The incipient post-rift stage was characterized by diverse subsidence. The major structural features inherited from the syn-rift basin (e.g. crests of rotated fault blocks, relay ramps and sub-platforms) had a strong influence on the basin configuration and, therefore, the sediment distribution. In the middle stage the internal basin relief became gradually drowned by sediments. This is typical for basins where sediment supply outpaces or balances subsidence, as was the case in the northern North Sea. Thus, the influence of the syn-rift basin topography become subordinate to the subsidence pattern which was determined by the crustal thinning profile which, in turn, relies on thermal contraction and isostatic/elastic response to sediment loading. The mature post-rift stage was characterized by the evolution into a wide, saucer-shaped basin where the syn-rift features finally became erased. Since thermal equilibrium was reached at this stage, subsidence ceased, and the pattern of basin filling became, to a larger degree, dependent on extra-basinal processes. This simple pattern was influenced by the structural inhomogeneity of the basin. This inhomogeneity may have included the graben units, in turn related to contrasting geometries of the lithospheric structure.

+ + + + + + +

=== Given request 1 ===
According to the post-rift basin text, why did subsidence cease during the mature post-rift stage? Give the reason the text states in one to three sentences.

+ + + + + + +

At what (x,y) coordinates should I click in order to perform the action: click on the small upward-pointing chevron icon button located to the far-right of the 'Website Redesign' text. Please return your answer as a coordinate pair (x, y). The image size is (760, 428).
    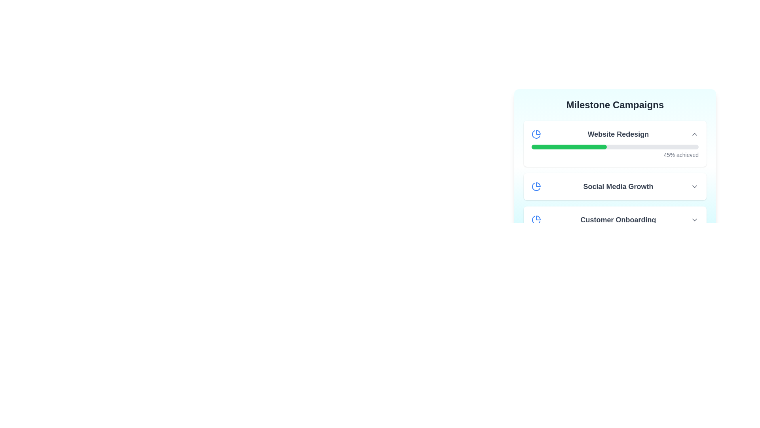
    Looking at the image, I should click on (694, 134).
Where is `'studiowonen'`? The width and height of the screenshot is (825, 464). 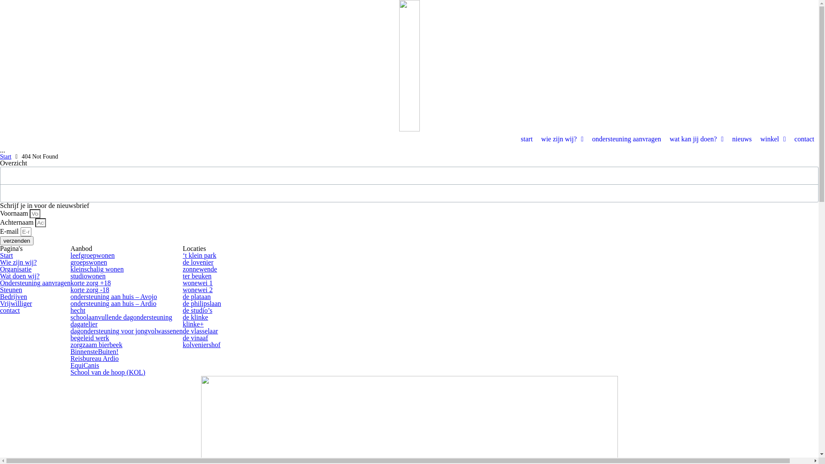 'studiowonen' is located at coordinates (70, 276).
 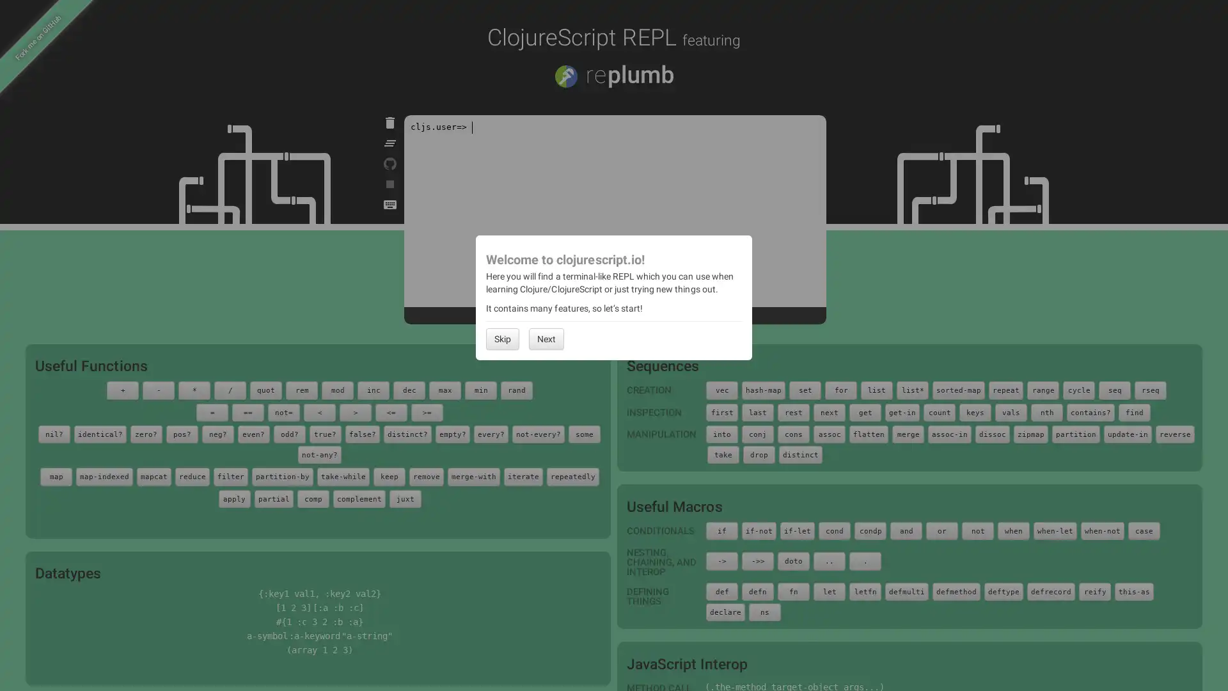 I want to click on vals, so click(x=1010, y=412).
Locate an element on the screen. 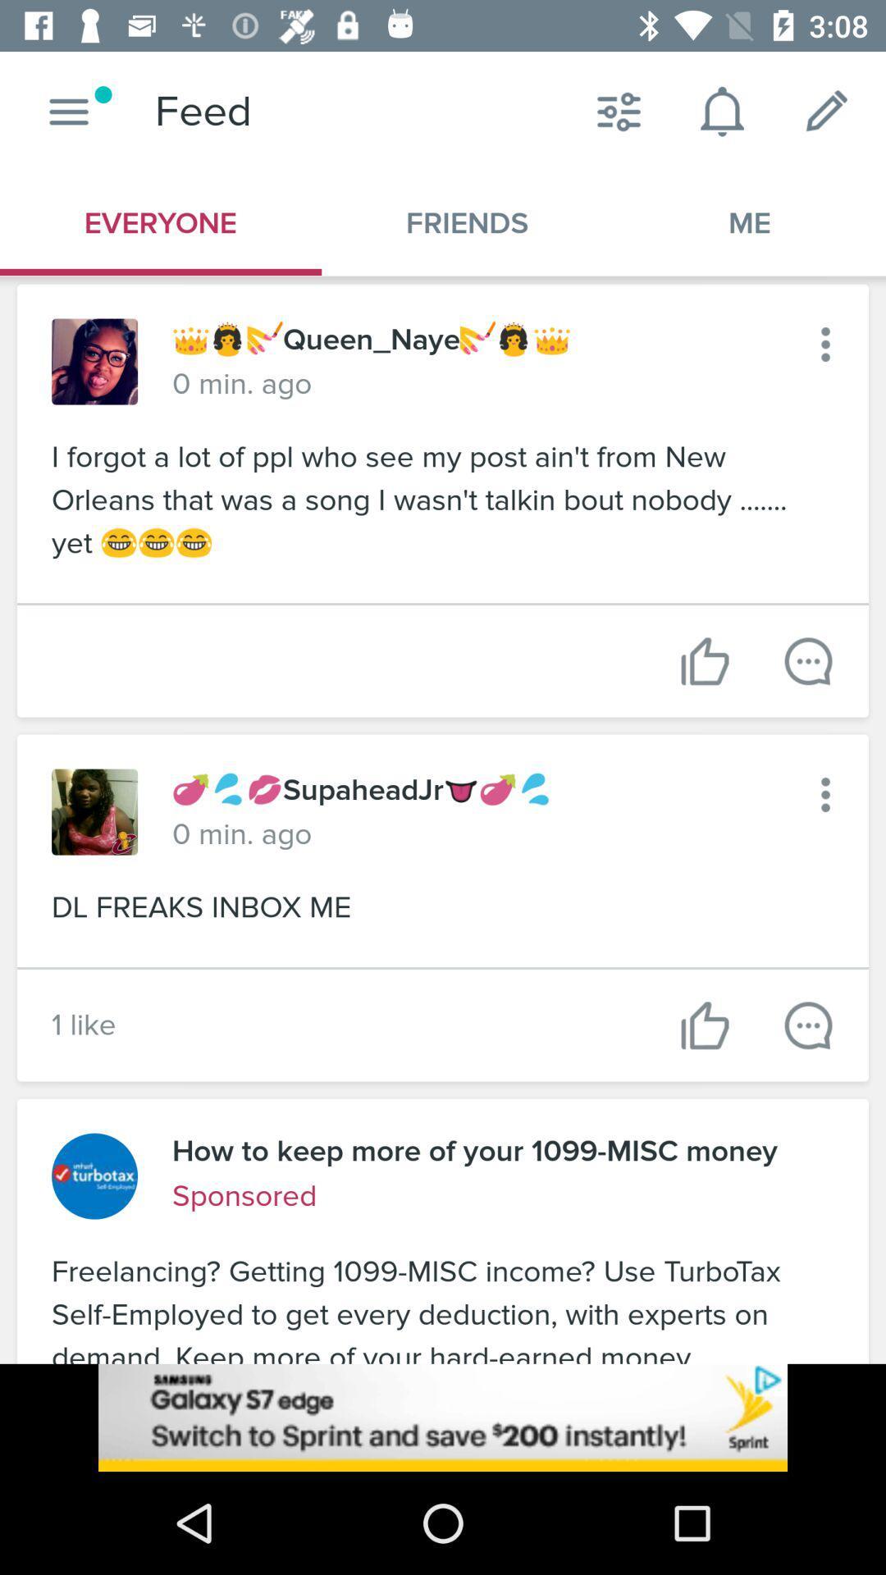  share is located at coordinates (807, 661).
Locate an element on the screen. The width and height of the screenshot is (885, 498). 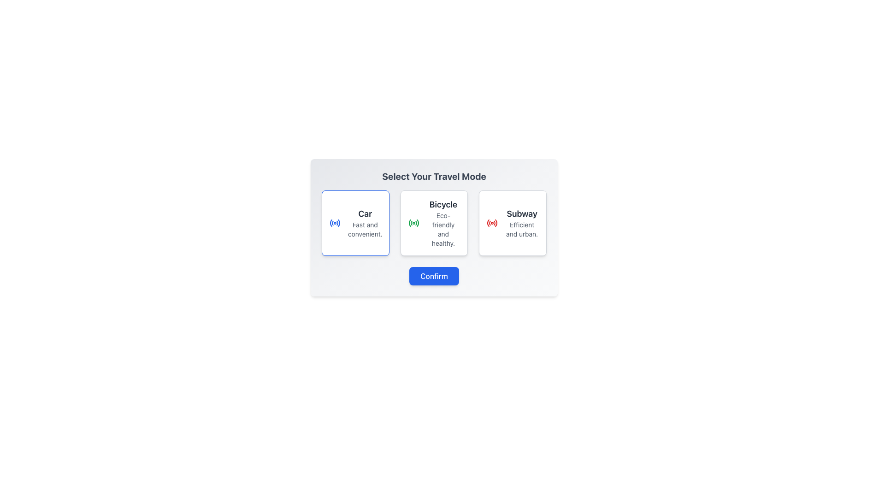
the title text element for the 'Car' option in the travel mode selection interface, which is located at the top of the leftmost selection card is located at coordinates (365, 213).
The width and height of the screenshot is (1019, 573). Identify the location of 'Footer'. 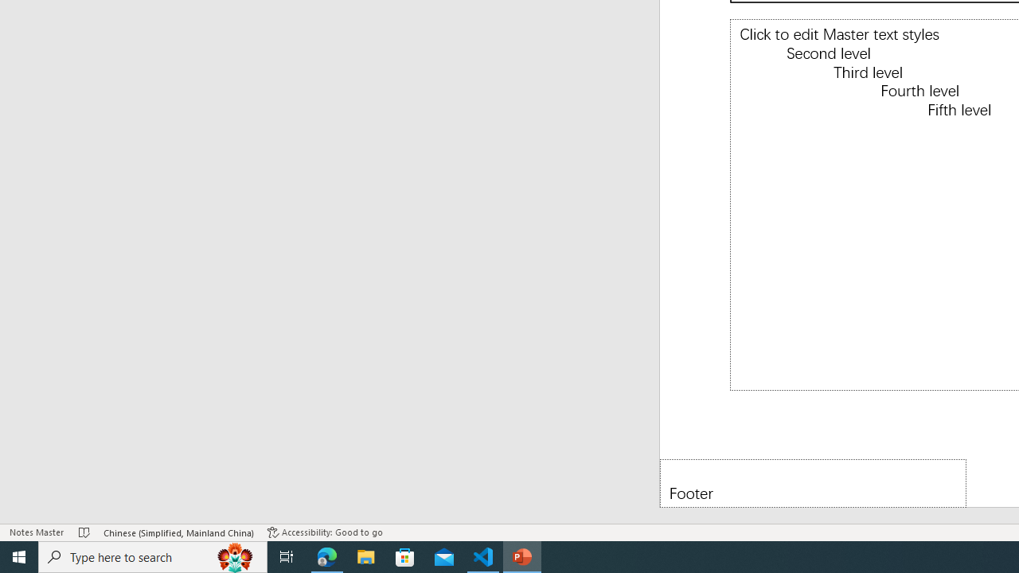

+ + + + + + +

=== Given request 2 ===
Report every line of the records that contains the word "should", paying attention to case.

=== Written solution 1 ===
Subsidence ceased because thermal equilibrium was reached at that stage. As a result, the pattern of basin filling came to depend, to a larger degree, on extra-basinal processes.

=== Written solution 2 ===
At what (x,y) coordinates should I click in order to perform the action: click on the small upward-pointing chevron icon button located to the far-right of the 'Website Redesign' text. Please return your answer as a coordinate pair (x, y). The image size is (760, 428).
    Looking at the image, I should click on (694, 134).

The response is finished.